(TASK PROMPT): Duplicate the lines from the line with "Click the USD 0 payment total" to the line with "tap(918, 177)", including both of those lines, and leave the pictures out of your copy.

(EXTRACTED RECORDS):
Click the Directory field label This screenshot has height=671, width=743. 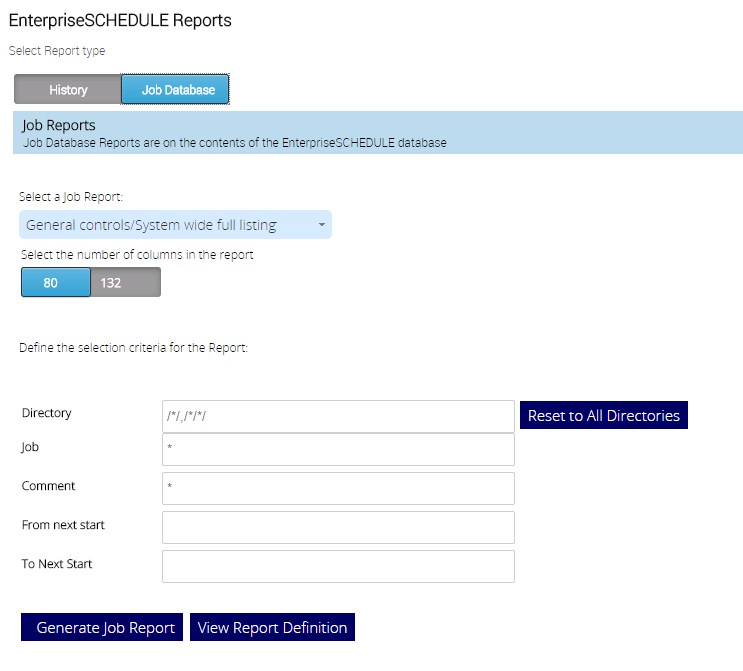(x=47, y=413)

* * *

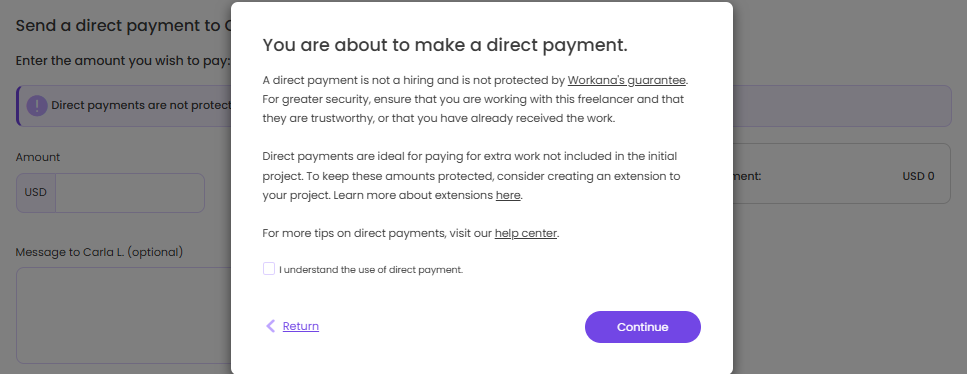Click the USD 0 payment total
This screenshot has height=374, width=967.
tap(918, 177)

...

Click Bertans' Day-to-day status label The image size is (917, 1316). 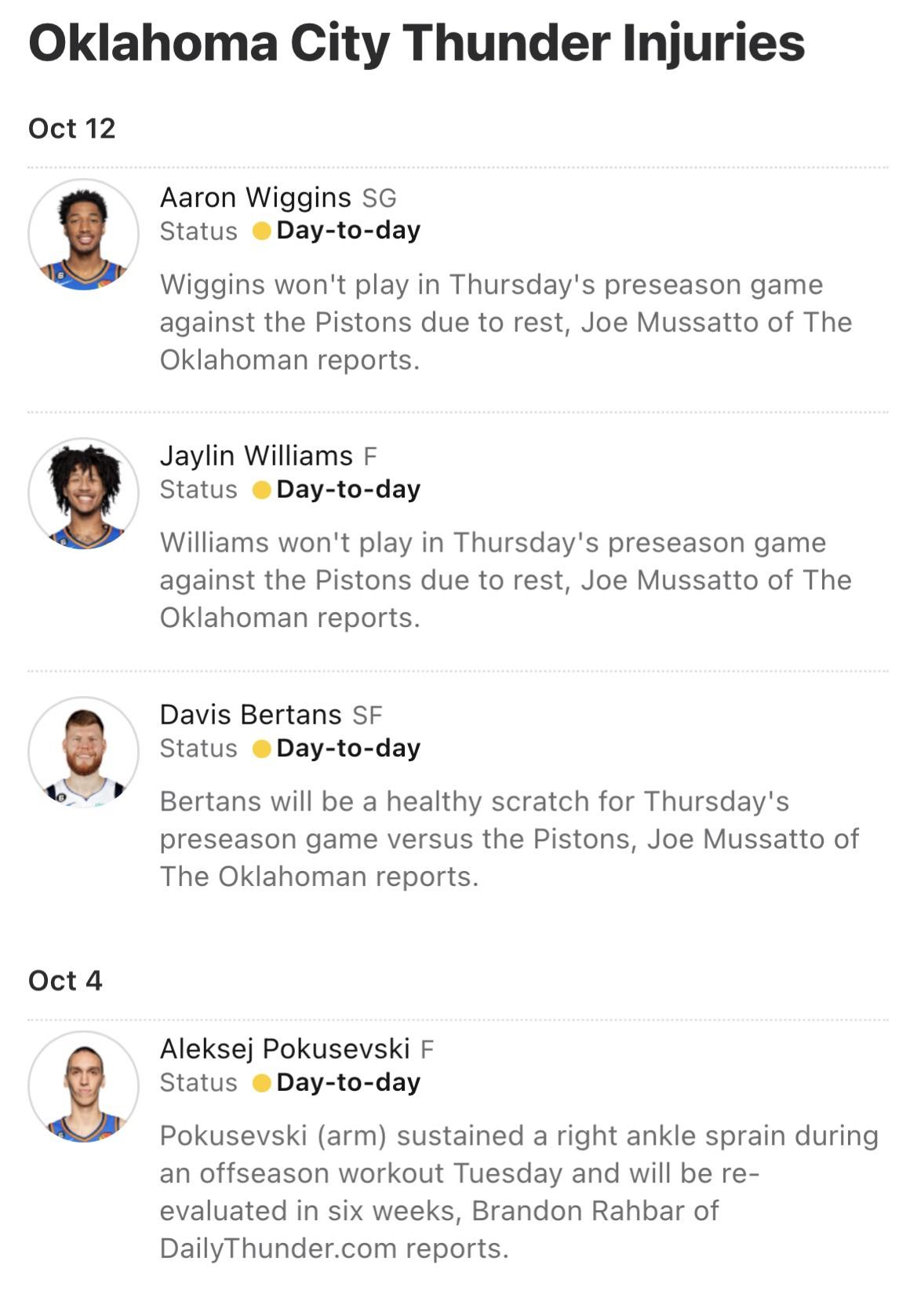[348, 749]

(FINISHED EXERCISE):
Click the USD 0 payment total
This screenshot has height=374, width=967.
tap(918, 177)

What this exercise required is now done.